HMODULE hMemMod = (HMODULE)g_moduleList.at(z).module;
if (IsConcernedModule(hMemMod))
{
	char pFileName[260];
	if (GetModuleFileNameExA(GetCurrentProcess(),hMemMod,pFileName,_MAX_PATH) > 0)
	{
		FILE* fpPhysicalModule;
		char szModuleName [ MAX_PATH ]; ( * szModuleName ) = 0;
		long lSize;
		char* pbPhysModule;
		size_t numBytes;

		fpPhysicalModule = fopen(pFileName,"rb");
		if (!fpPhysicalModule)
		{
			return;
		}

		fseek(fpPhysicalModule, 0, SEEK_END);
		lSize = ftell(fpPhysicalModule);
		rewind(fpPhysicalModule);

		pbPhysModule = (char*)malloc(sizeof(char)*lSize);
		numBytes = fread(pbPhysModule, 1, lSize,fpPhysicalModule);
		fclose(fpPhysicalModule);

		GetModuleBaseNameA(GetCurrentProcess(),(HMODULE)g_moduleList.at(z).module,szModuleName,sizeof(szModuleName));
		DWORD dwMemModule = (DWORD)GetModuleHandleA(szModuleName);

		BYTE* moduleAddress = (BYTE*)dwMemModule;
		BYTE* physicalAddress = (BYTE*)pbPhysModule;

		for (int i = 0;i < lSize;i++)
		{
			if (moduleAddress[i] != physicalAddress[i])
			{
				// this gets called all the time, even if i'm not manipulating the module in memory!
				g_intInsecurity.push_back(i);
			}
		}
				
	}
}
the problem.. Even if I don't manipulate anything in memory, the address at [i] in memory compared to the address at [i] on file is always different. I know I have to be doing something wrong syntax wise. Any help would be greatly appreciated.

Share this post


Link to post
Share on other sites
Does it happen literally for every single byte? Because there's a ton of stuff that's within the PE (EXE/DLL) file space once it gets loaded into memory that will be different:

- Values of global/static variables (these change during the normal course of execution)

- Values of the placeholders in the import address table (these change during load time)

- Any other non-relative addresses that are remapped (possibly switch tables) (these should change during load time)

- Maybe some other stuff; I haven't analyzed DLLs as much as EXEs.

Share this post


Link to post
Share on other sites
Assuming this is for some sort of hacking protection, you may be better comparing just the code segments of the DLL - although I'm not sure if that could change during the load process too. For details of that, you'd want to look into the PE File Format (There may be better sources elsewhere though).

Share this post


Link to post
Share on other sites
Actually I went and logged it, and here's what I got.
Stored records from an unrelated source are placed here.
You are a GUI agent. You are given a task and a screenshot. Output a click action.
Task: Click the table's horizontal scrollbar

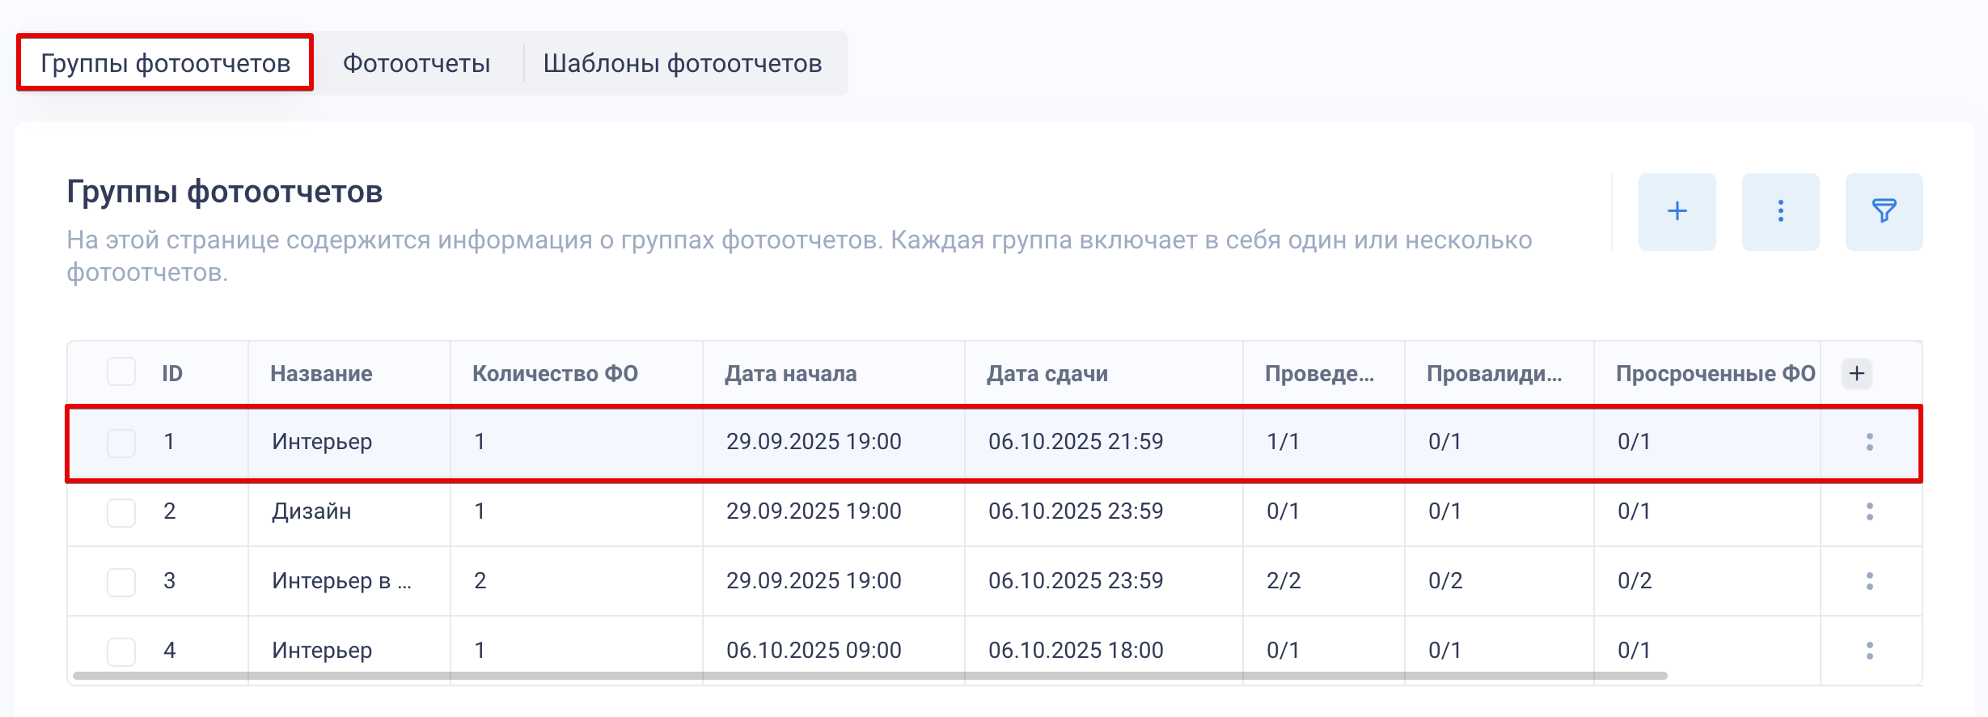[869, 676]
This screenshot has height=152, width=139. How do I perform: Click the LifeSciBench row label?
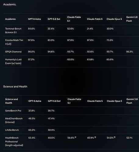click(x=12, y=130)
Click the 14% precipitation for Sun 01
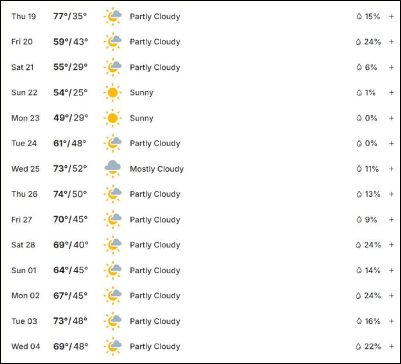Screen dimensions: 401x364 [x=373, y=270]
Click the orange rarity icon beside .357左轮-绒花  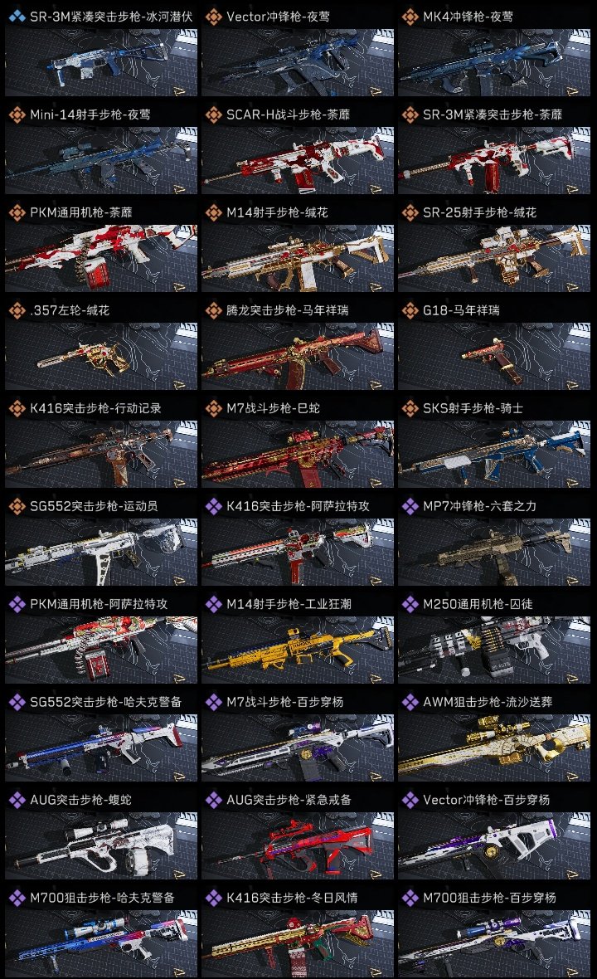pyautogui.click(x=17, y=310)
for (int i = 0;i < lSize;i++)
{
if (moduleAddress[i] != physicalAddress[i])
{
writelog("%s : Offset 0x%x Physical: 0x%x Memory: 0x%x\n",szModuleName,i,physicalAddress[i],moduleAddress[i]);

//g_intInsecurity.push_back(i);
}
else
{
writelog("%s : Offset 0x%x Match 0x%x\n",szModuleName,i,physicalAddress[i]);
}
}


And the output log...
http://www.di-labs.com/memorycompare_example.txt

Share this post


Link to post
Share on other sites
Offset in DLL file is different from virtual address. Basically a PE file (which includes DLLs) consists of sections, each section loads at different address and that information can be found in the file header. Here's some information about PE file format.

Share this post


Link to post
Share on other sites
From what I've been reading alignment in the virtual addresses, and the alignment of the offsets on file differ. Now does anyone have any links for tutorials or research papers on how to properly align PE files and PE in loaded memory, in order to gain a good comparison?

Share this post


Link to post
Share on other sites
You're going to have to write a PE module parser, because DLLs have relocation sections which modify the code depending on where it is loaded, and even then you can only compare the memory segment.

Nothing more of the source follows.